A quick inspection confirms that there are the same number of feature names in the dataset as there are columns in the data matrix.

print(f'Feature names: {len(ca_housing_featnames)}')
print(f'Data shape: {ca_housing_featdata.shape}')

Feature names: 8
Data shape: (20640, 8)

We can use Pandas to organize the feature matrix and feature names into a DataFrame.

# To organize the dataset into a dataframe, we use Pandas:
import pandas as pd

feat_df = pd.DataFrame(dict(zip(ca_housing_featnames, ca_housing_featdata.T)))

# Display the dataframe:
feat_df

	MedInc	HouseAge	AveRooms	AveBedrms	Population	AveOccup	Latitude	Longitude
0	8.3252	41.0	6.984127	1.023810	322.0	2.555556	37.88	-122.23
1	8.3014	21.0	6.238137	0.971880	2401.0	2.109842	37.86	-122.22
2	7.2574	52.0	8.288136	1.073446	496.0	2.802260	37.85	-122.24
3	5.6431	52.0	5.817352	1.073059	558.0	2.547945	37.85	-122.25
4	3.8462	52.0	6.281853	1.081081	565.0	2.181467	37.85	-122.25
...	...	...	...	...	...	...	...	...
20635	1.5603	25.0	5.045455	1.133333	845.0	2.560606	39.48	-121.09
20636	2.5568	18.0	6.114035	1.315789	356.0	3.122807	39.49	-121.21
20637	1.7000	17.0	5.205543	1.120092	1007.0	2.325635	39.43	-121.22
20638	1.8672	18.0	5.329513	1.171920	741.0	2.123209	39.43	-121.32
20639	2.3886	16.0	5.254717	1.162264	1387.0	2.616981	39.37	-121.24

20640 rows × 8 columns

Target Data#

The CA housing dataset contains a “target” variable representing the median value of a house in each census block. Although we won’t be using this target value in our methods (because we will be studying unsupervised methods in this lesson), we will want to look at it periodically to see if our unsupervised methods have deduced anything useful.

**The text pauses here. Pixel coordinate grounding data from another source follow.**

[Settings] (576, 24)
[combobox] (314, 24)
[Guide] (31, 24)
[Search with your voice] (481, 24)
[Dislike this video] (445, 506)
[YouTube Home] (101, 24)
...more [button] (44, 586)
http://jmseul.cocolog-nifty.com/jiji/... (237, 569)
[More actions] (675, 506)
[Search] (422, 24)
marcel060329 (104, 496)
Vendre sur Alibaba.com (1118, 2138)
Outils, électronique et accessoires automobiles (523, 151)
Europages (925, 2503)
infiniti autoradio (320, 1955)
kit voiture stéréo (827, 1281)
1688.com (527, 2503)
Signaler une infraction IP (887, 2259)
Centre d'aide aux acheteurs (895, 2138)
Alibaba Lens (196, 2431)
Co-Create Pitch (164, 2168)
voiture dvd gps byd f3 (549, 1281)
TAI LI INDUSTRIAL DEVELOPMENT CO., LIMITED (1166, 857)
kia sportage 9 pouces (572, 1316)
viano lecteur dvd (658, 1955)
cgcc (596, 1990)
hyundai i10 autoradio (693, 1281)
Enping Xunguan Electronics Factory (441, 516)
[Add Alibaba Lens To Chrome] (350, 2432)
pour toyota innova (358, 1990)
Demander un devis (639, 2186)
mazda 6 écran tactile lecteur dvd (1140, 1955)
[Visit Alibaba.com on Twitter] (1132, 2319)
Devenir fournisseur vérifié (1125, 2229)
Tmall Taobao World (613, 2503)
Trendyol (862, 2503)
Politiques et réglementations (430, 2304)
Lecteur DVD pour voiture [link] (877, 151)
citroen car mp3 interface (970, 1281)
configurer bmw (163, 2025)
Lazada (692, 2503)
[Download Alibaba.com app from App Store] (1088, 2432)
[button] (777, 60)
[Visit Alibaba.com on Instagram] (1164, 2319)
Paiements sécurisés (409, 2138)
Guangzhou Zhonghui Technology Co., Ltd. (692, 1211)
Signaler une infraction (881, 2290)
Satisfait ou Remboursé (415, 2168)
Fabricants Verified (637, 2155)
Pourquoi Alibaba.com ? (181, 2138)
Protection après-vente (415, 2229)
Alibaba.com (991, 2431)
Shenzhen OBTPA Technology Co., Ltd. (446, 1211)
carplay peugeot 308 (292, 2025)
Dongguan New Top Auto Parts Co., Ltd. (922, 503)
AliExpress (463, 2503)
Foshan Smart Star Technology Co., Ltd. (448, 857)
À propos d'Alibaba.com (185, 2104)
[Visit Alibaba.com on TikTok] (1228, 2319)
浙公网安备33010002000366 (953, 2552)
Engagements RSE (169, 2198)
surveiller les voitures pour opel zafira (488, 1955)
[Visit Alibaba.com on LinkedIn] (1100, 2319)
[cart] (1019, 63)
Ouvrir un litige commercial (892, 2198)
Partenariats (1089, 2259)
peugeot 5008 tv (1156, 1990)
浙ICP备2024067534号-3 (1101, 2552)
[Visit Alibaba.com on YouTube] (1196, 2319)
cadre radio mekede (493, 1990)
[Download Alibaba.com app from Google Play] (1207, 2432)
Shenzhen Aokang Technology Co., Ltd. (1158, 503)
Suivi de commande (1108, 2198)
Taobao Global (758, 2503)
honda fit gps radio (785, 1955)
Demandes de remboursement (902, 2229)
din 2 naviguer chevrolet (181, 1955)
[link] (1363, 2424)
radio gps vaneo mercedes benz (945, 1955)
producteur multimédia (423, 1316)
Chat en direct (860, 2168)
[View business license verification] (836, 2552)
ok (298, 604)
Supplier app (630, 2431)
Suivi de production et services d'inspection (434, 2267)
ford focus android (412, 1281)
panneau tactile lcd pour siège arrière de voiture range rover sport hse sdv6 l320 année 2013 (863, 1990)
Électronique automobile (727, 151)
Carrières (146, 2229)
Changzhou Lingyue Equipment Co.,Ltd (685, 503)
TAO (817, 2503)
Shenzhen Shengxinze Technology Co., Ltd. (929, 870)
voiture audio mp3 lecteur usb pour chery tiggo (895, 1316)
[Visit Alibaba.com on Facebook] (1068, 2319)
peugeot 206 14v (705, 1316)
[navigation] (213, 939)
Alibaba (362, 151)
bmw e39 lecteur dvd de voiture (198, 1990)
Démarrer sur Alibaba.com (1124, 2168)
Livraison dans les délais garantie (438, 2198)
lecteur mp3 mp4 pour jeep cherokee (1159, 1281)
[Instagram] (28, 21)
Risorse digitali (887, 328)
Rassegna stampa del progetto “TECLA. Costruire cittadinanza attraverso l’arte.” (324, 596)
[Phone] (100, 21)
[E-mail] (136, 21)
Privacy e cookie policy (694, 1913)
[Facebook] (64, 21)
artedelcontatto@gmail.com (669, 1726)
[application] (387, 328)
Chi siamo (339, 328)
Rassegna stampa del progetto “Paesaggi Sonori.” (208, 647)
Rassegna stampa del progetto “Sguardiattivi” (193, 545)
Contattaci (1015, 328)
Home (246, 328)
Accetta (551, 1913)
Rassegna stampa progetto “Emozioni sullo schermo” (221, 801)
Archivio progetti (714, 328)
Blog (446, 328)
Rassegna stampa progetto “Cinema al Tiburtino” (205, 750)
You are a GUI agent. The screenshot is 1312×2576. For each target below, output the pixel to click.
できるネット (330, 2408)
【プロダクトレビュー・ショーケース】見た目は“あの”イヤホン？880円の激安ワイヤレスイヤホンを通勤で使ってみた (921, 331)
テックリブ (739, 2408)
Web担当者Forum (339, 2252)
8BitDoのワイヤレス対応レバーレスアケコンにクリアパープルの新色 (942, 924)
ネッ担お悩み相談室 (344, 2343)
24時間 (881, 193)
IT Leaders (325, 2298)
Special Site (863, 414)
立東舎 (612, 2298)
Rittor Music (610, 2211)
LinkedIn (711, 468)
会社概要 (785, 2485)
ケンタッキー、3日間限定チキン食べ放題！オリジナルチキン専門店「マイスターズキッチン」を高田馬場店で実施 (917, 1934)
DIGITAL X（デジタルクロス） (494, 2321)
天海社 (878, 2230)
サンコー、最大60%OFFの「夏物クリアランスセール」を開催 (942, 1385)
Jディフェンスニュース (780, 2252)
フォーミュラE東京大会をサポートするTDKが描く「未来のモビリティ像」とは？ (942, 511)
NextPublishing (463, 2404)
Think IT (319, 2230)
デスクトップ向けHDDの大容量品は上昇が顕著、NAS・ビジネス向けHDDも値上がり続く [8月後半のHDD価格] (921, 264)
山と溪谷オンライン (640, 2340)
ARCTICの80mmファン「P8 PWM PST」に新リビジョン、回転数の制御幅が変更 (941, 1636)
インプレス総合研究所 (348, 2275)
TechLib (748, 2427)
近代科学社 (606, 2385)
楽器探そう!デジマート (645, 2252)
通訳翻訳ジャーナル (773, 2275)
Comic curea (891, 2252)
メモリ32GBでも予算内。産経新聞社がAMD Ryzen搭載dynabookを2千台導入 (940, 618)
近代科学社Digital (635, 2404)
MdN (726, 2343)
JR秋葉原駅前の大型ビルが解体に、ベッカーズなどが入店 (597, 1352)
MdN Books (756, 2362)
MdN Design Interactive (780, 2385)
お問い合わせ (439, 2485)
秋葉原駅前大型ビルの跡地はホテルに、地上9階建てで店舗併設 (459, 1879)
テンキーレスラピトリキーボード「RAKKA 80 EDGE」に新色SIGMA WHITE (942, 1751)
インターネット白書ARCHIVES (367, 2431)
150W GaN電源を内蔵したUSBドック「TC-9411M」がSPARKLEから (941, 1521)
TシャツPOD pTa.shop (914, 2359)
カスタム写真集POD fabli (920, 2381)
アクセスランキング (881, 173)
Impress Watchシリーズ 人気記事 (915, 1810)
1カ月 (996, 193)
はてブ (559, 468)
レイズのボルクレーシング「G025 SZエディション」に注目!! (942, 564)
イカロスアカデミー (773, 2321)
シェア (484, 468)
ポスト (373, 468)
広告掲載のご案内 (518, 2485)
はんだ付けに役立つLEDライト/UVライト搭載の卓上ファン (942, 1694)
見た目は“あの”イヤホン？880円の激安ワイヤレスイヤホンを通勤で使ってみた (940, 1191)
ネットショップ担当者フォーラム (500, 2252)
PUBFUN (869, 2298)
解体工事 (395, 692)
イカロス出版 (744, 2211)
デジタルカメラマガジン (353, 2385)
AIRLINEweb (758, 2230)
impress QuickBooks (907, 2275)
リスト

We can keep track of the target data by making it into its own DataFrame.

targ_df = pd.DataFrame({ca_housing_targnames[0]: ca_housing_targdata})

# Display the dataframe:
targ_df

	MedHouseVal
0	4.526
1	3.585
2	3.521
3	3.413
4	3.422
...	...
20635	0.781
20636	0.771
20637	0.923
20638	0.847
20639	0.894

20640 rows × 1 columns

Lesson Goals#

In this lesson we will deduce what we can about the California Housing dataset and attempt to make predictions about the dataset’s target variables. Because this lesson is on unsupervised learning, we won’t be using the target data to train any of the methods in this lesson, but we will see whether we can learn about the target variable nonetheless.

By the end of this lesson, you should be comfortable with the following concepts:

We’ll first look at the k-means algorithm for putting rows of the CA housing dataset into clusters based on their similarity.
Next, we’ll use Principal Component Analysis (PCA) to visualize and examine the covariance of the dataset.
Finally, we’ll look at some ways that these methods can fail by comparing them to Locally Linear Embedding (LLE).